原発のコスト10(損害賠償リスク)

賠償責任限定にこだわる産業界の動きを見ると、賠償責任を限定しないと株式・社債市場で信任を受けられない・業界そろって株式も社債も暴落する業界って、本当に経済的に成り立っているの?と言う疑問に戻ってしまいます。
航空会社や運送業界で「事故が起きた場合の責任は取りません」という仕組みでないと儲からない責任限定したときだけ「儲かっている」と言われても、それって優良企業って言うのでしょうか?
「業者の責任を限定してそれ以上の損害があっても国民・被害者は泣き寝入りしろ」という法律は無理ですから、仮に総損害の5分の1あるいは一定額・1〜5兆円限定とした場合、それ以上の損害は国が面倒見るしかないでしょう。
政府が払うとすれば、その負担は国民全員の負担ですから、結果的に普段安いと言われている電気料金の代わりに税で負担することになります。
June 11, 2011「巨額交付金と事前準備3」前後で連載したように、巨額の税を立地市町村に交付金として投入しているのですが、それをマスコミがまるで報じません。
税で見る分はコスト計算しなくとも良い・・会社ごとの会計原則上はそうでしょうが、税を負担する国民の立場から見れば税による負担分を含めて総損害額を原発のコストに上乗せしないと原発が安いかどうか分らないことには変わりがありません。
これらの一連の動きを見れば、政府保証であれ何であれ、一旦事故が起きればどんな優良企業が束(業界一丸)になっても、(借り換えするばかりで返済しきれそうもない)社債を発行(借金)しない限り、発生してしまった損害を賠償しきれないという現実を経済界全員で認めているということです。
事故が起きたら賠償しきれない・・これをコストに含めれば経営が成り立たないことを前提にしながら、産業界やマスコミによる「原発のコストの方が安い」という主張は論理矛盾しているのではないでしょうか?
イザとなれば政府保証による社債発行で資金を集めなければ事故の賠償を充分には出来ない会計基準で東電が経営していたとすれば、原子力は安いとは言うものの充分な賠償基金を積み立てないでコスト計算していたと断定するしかありません。

* [元データ]
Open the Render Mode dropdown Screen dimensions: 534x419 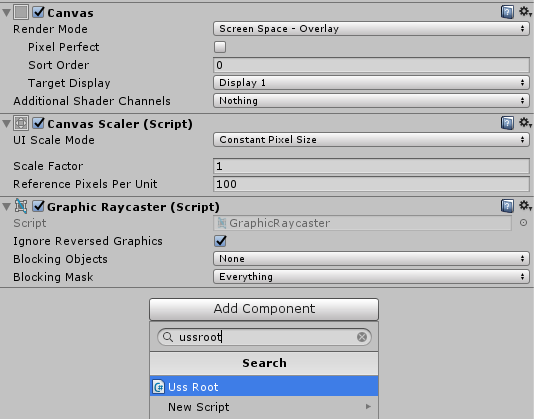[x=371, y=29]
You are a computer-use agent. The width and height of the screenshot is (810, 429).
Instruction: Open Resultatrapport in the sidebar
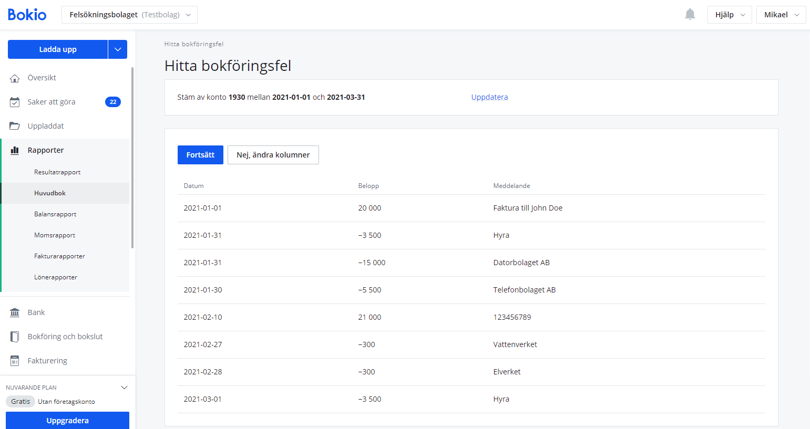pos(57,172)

* [課題の条件] 原発のコストについての文章で、かぎかっこ「」でくくられた語句を、出てくる順にすべて書き出してください。

* [課題の答え]
「事故が起きた場合の責任は取りません」
「儲かっている」
「業者の責任を限定してそれ以上の損害があっても国民・被害者は泣き寝入りしろ」
「巨額交付金と事前準備3」
「原発のコストの方が安い」